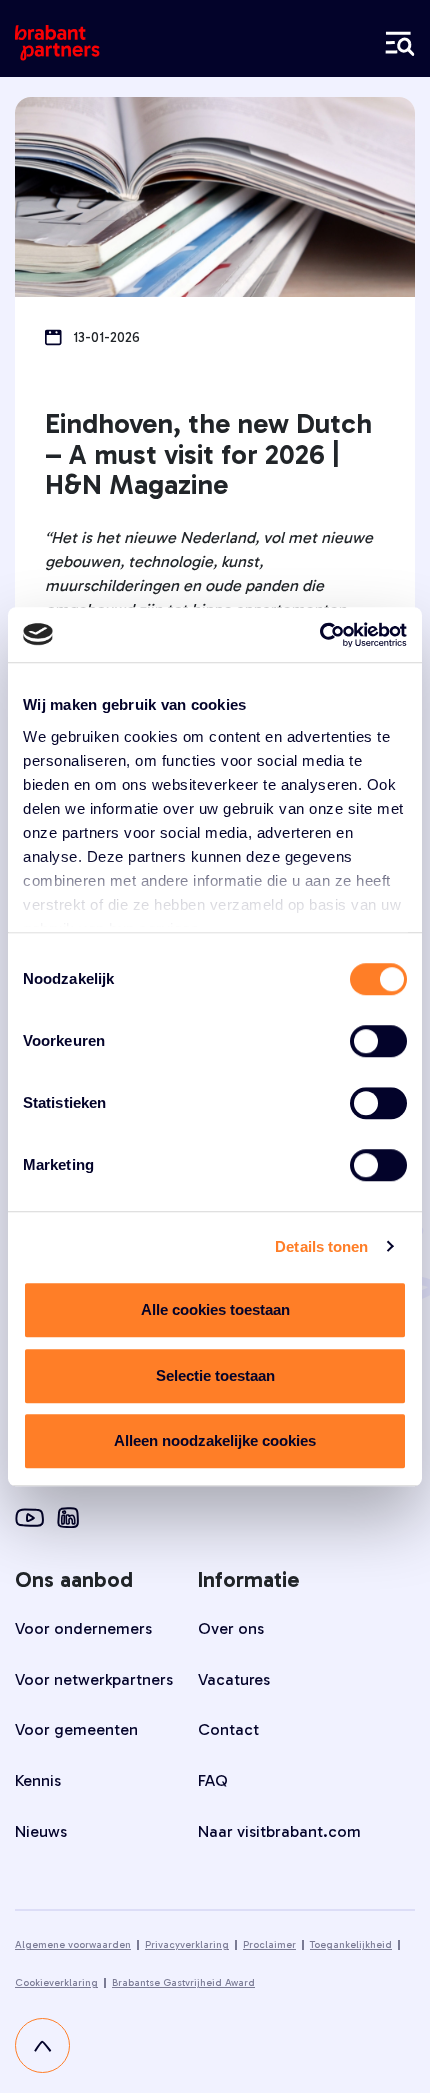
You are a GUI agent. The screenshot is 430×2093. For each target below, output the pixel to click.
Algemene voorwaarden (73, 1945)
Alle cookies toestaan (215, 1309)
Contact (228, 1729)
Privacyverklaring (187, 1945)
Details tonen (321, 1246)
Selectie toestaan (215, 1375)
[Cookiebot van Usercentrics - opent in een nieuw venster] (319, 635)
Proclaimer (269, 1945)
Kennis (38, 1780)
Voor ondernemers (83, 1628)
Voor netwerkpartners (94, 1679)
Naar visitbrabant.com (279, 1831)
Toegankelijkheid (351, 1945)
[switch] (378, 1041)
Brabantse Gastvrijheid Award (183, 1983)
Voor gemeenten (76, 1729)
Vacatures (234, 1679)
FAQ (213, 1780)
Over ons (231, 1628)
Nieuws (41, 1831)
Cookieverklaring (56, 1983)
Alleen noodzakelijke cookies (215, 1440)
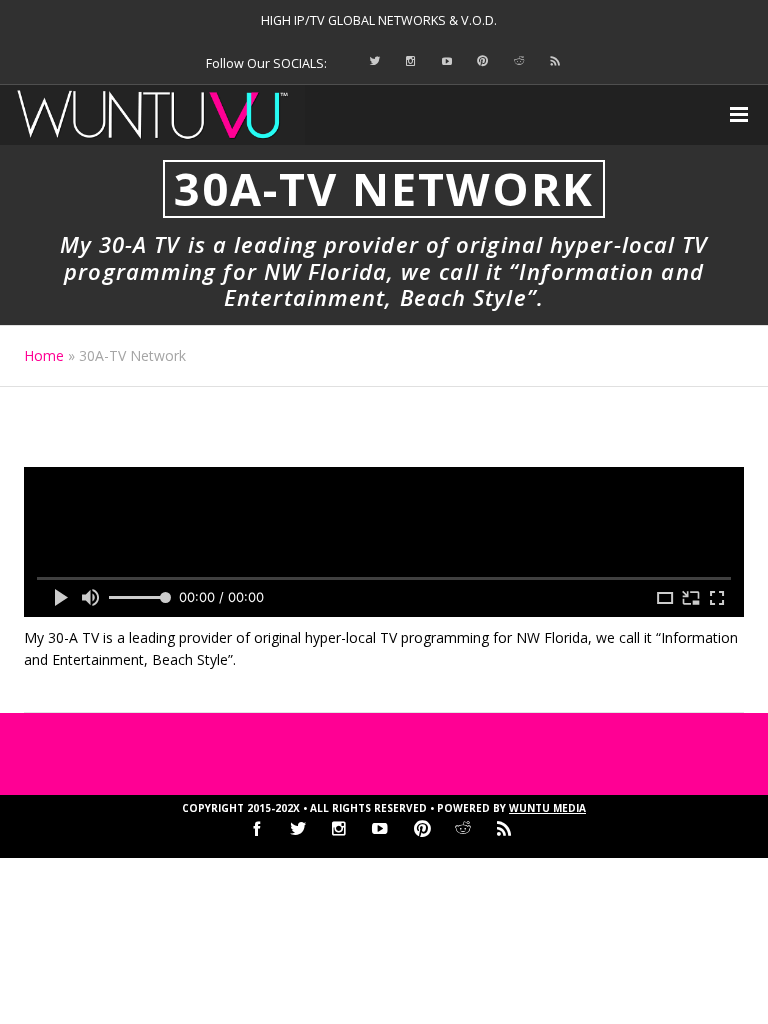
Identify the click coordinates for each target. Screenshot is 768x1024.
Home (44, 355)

────────────────

_TASK_. From the listing above, return the lines starting at the one with "Proclaimer (269, 1945)" and ending at the one with "Voor gemeenten (76, 1729)", both kept, exactly as they appear and nothing more.

_TASK OUTPUT_.
Proclaimer (269, 1945)
Kennis (38, 1780)
Voor ondernemers (83, 1628)
Voor netwerkpartners (94, 1679)
Naar visitbrabant.com (279, 1831)
Toegankelijkheid (351, 1945)
[switch] (378, 1041)
Brabantse Gastvrijheid Award (183, 1983)
Voor gemeenten (76, 1729)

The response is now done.